Developer Center

Resources to get you started with Algorithmia

Python

Updated

Before you get started learning about Python algorithm development, make sure you go through our Getting Started Guide to learn how to create your first algorithm, understand permissions available, versioning, using the CLI, and more.

Table of Contents

Available Libraries

Algorithmia makes a number of libraries available to make algorithm development easier.

The full Python 2 language and standard library and Python 3 language and standard library is available for you to use in your algorithms.

Also, you can utilize common Python libraries such as Scikit-learn, Tensorflow, Numpy and many others by adding them as a dependency in your algorithm.

Also, algorithms can call other algorithms and manage data on the Algorithmia platform. To find out more via the Algorithmia Python Client.

Write your First Algorithm

If you’ve followed the Getting Started Guide, you’ll notice in your algorithm editor, there is boilerplate code that returns “Hello” and whatever you input to the console.

The main thing to note about the algorithm is that it’s wrapped in the apply() function.

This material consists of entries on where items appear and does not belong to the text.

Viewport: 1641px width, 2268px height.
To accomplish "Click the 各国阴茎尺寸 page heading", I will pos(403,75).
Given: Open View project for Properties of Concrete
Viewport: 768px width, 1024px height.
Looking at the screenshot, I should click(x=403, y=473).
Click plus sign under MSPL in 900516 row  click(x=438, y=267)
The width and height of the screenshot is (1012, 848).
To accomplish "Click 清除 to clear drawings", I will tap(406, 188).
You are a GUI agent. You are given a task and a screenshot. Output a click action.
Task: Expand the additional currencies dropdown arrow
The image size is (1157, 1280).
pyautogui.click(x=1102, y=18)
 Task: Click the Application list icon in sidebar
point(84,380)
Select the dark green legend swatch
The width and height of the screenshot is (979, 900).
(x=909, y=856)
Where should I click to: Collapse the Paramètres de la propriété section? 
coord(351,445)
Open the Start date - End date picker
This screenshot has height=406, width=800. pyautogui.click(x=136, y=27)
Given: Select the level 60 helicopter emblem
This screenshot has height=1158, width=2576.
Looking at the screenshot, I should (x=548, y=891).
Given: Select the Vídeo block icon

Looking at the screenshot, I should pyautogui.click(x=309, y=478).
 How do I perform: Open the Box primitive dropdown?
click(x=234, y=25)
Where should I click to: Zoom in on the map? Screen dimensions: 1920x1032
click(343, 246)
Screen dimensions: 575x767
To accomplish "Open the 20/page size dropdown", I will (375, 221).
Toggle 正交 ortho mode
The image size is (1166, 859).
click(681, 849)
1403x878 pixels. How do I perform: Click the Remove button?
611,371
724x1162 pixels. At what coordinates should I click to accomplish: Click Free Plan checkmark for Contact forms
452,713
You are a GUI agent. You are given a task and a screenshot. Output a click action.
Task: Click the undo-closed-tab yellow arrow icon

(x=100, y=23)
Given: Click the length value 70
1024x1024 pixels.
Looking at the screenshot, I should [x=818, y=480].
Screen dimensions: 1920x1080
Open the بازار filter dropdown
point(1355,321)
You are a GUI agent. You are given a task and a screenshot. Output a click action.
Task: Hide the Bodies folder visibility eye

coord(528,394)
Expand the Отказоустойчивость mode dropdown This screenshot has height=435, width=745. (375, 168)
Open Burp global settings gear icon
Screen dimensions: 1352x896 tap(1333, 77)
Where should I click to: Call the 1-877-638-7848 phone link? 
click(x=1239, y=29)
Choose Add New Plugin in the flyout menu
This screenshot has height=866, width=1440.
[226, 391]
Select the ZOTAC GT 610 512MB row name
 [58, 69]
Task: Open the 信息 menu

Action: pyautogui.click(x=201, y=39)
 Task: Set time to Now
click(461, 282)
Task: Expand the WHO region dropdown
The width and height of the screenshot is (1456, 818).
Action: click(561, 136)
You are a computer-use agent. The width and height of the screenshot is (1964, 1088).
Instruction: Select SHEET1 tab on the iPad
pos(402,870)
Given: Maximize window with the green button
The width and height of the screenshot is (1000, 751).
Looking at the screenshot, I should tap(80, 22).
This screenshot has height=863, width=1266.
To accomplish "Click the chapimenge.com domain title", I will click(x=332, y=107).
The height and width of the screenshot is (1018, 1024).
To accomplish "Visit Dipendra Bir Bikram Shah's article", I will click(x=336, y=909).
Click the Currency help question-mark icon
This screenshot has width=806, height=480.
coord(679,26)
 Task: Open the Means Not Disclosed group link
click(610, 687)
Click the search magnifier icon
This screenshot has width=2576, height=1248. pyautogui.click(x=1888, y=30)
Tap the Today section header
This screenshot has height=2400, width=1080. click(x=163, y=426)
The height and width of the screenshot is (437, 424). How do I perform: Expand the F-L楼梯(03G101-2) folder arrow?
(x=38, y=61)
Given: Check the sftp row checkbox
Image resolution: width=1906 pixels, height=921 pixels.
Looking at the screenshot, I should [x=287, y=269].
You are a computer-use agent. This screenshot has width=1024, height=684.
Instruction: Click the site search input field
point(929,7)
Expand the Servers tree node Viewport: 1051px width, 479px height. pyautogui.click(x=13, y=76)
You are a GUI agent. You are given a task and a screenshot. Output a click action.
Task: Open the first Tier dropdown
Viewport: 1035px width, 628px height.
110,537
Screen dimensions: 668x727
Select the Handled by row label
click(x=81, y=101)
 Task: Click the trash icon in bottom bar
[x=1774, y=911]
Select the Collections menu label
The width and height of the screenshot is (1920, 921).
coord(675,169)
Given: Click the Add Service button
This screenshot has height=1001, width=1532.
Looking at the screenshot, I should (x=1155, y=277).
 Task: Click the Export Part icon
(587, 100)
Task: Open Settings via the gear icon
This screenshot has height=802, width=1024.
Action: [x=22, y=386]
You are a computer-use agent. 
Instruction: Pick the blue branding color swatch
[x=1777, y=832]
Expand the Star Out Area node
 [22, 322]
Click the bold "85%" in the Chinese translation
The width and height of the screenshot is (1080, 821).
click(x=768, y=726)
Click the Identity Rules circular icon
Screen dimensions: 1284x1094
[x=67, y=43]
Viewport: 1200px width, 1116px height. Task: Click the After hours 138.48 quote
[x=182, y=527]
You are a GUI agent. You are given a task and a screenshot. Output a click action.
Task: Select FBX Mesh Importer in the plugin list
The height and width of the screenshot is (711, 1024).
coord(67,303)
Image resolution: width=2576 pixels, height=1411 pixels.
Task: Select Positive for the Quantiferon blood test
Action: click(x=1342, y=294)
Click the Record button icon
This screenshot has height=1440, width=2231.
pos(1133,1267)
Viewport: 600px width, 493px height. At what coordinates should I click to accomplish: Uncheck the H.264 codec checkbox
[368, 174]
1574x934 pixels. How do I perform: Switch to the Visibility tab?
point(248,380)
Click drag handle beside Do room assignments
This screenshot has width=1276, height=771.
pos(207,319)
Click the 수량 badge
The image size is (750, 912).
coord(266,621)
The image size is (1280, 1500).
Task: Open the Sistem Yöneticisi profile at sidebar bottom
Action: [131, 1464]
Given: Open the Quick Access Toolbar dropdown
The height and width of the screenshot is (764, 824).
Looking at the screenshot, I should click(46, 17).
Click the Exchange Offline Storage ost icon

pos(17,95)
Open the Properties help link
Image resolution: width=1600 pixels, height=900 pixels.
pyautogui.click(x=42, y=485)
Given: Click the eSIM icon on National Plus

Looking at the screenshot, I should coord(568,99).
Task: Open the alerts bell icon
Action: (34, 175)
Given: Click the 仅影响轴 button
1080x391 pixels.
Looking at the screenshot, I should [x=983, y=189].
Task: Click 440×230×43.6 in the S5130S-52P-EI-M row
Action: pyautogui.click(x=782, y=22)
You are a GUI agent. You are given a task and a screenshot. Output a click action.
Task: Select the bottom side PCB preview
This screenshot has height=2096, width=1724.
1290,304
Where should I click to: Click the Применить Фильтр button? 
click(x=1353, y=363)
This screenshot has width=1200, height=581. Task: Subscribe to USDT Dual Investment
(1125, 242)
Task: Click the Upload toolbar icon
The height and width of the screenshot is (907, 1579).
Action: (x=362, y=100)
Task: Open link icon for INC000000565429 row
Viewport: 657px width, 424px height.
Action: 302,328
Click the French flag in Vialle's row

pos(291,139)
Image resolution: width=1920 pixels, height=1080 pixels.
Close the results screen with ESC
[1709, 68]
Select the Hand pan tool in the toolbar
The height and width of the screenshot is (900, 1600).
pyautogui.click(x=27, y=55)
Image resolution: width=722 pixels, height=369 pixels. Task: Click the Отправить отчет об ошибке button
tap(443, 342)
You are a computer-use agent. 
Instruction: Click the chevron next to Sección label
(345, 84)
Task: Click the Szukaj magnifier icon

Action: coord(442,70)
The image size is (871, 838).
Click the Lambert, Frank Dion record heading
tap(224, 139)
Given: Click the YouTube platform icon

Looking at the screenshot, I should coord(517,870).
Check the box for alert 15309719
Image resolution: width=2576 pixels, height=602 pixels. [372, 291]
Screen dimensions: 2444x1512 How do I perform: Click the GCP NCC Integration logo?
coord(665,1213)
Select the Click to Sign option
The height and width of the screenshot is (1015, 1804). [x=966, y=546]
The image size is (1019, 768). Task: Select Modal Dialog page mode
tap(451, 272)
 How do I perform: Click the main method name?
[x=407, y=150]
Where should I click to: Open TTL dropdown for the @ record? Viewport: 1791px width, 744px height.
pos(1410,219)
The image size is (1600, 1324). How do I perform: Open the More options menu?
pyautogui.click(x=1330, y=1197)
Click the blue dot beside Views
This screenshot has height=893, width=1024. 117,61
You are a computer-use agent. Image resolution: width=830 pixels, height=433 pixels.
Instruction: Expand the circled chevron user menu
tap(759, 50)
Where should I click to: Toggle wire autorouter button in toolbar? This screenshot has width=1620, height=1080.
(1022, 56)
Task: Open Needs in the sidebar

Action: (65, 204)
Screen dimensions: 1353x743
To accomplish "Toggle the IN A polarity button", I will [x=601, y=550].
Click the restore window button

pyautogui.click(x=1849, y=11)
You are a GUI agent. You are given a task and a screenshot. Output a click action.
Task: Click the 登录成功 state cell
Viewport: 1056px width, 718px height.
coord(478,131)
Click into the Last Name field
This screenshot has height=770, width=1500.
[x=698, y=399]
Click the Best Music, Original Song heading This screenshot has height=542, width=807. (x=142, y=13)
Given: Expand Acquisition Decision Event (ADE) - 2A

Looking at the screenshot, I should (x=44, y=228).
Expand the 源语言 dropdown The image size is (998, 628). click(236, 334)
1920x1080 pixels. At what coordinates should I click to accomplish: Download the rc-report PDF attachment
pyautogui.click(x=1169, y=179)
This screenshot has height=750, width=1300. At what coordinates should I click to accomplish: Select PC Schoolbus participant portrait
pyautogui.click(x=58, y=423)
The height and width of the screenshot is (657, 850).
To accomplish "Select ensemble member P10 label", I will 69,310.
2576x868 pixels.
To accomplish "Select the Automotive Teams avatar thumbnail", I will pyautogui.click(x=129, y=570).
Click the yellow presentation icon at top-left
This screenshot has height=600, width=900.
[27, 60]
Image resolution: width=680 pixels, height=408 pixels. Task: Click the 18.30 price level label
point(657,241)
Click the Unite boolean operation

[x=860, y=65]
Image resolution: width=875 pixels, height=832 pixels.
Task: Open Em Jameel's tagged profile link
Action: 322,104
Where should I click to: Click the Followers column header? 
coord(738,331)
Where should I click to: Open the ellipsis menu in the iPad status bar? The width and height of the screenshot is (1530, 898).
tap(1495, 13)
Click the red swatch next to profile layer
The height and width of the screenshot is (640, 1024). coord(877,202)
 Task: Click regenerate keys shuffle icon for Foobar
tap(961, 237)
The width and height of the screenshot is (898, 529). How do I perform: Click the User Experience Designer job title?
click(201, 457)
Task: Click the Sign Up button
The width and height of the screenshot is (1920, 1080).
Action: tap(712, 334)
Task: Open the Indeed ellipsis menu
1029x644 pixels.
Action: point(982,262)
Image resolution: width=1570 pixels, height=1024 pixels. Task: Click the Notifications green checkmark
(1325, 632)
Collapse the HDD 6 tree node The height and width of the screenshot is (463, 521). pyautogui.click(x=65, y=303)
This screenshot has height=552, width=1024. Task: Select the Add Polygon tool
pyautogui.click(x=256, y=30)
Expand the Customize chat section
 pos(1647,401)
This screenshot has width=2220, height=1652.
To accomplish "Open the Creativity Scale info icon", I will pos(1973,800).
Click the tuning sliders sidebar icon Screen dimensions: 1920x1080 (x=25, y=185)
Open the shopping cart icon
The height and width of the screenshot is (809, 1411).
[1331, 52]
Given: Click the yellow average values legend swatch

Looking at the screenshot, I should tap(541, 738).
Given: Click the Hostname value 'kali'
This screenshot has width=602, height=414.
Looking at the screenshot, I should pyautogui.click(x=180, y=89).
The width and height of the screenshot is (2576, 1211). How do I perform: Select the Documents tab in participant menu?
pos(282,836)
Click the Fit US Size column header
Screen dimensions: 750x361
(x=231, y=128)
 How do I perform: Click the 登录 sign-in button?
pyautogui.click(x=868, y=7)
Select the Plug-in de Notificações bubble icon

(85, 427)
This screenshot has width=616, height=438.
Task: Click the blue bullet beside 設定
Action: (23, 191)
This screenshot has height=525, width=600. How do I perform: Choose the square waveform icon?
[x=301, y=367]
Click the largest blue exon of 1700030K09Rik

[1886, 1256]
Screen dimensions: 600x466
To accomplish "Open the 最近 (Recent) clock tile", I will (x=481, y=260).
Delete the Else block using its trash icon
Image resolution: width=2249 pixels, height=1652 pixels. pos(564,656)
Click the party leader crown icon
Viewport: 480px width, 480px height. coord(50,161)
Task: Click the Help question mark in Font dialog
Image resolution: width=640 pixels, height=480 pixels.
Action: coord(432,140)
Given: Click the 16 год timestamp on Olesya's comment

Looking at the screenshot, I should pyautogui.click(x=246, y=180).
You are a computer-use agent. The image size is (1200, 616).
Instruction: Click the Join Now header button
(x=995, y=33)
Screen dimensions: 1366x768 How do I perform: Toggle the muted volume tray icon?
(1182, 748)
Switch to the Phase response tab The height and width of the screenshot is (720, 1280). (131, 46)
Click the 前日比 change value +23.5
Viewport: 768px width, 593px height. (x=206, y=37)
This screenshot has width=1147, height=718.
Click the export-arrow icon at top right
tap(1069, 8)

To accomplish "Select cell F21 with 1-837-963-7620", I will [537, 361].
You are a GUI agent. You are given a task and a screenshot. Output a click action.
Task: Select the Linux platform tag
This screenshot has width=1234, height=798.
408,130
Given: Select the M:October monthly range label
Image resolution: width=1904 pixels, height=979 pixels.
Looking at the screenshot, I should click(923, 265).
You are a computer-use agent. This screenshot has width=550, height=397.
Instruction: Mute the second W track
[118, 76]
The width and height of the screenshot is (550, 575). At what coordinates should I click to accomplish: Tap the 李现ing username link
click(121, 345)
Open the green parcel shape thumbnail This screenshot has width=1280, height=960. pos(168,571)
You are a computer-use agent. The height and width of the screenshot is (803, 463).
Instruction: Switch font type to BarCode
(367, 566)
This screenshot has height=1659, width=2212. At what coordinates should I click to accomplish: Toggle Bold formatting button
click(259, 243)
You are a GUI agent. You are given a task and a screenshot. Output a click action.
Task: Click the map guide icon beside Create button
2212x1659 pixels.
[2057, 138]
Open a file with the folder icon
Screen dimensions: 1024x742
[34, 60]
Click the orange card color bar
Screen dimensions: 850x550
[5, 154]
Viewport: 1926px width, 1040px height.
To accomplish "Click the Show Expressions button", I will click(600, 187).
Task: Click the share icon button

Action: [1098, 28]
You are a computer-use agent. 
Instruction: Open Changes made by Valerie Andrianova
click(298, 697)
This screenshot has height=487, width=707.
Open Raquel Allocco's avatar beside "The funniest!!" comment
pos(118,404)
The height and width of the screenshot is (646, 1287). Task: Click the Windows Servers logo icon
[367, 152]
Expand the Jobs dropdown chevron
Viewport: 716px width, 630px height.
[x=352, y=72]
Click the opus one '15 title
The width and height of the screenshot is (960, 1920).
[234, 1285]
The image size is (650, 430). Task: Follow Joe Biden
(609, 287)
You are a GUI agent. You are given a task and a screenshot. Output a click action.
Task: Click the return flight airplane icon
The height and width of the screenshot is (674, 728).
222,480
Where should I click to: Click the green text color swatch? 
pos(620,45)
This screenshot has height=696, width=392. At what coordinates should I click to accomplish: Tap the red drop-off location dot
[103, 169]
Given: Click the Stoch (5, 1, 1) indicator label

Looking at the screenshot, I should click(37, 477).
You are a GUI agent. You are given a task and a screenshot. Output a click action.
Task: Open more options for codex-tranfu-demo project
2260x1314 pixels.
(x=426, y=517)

The apply() function defines the input point of the algorithm. We use the apply() function in order to make different algorithms standardized. This makes them easily chained and helps authors think about designing their algorithms in a way that makes them easy to leverage and predictable for end users.

Go ahead and remove the boilerplate code below that’s inside the apply() function because we’ll be writing a different algorithm in this tutorial:

Algorithm console Python

Managing Dependencies

Algorithmia supports adding 3rd party dependencies via the Python Package Index (PyPI) using a requirements.txt file.

On the algorithm editor page there is a button on the top right that says “Dependencies”. Click that button and you’ll see a modal window:

Python Dependency File

If you have any dependencies you can add them by typing in the package name to the requirements.txt file.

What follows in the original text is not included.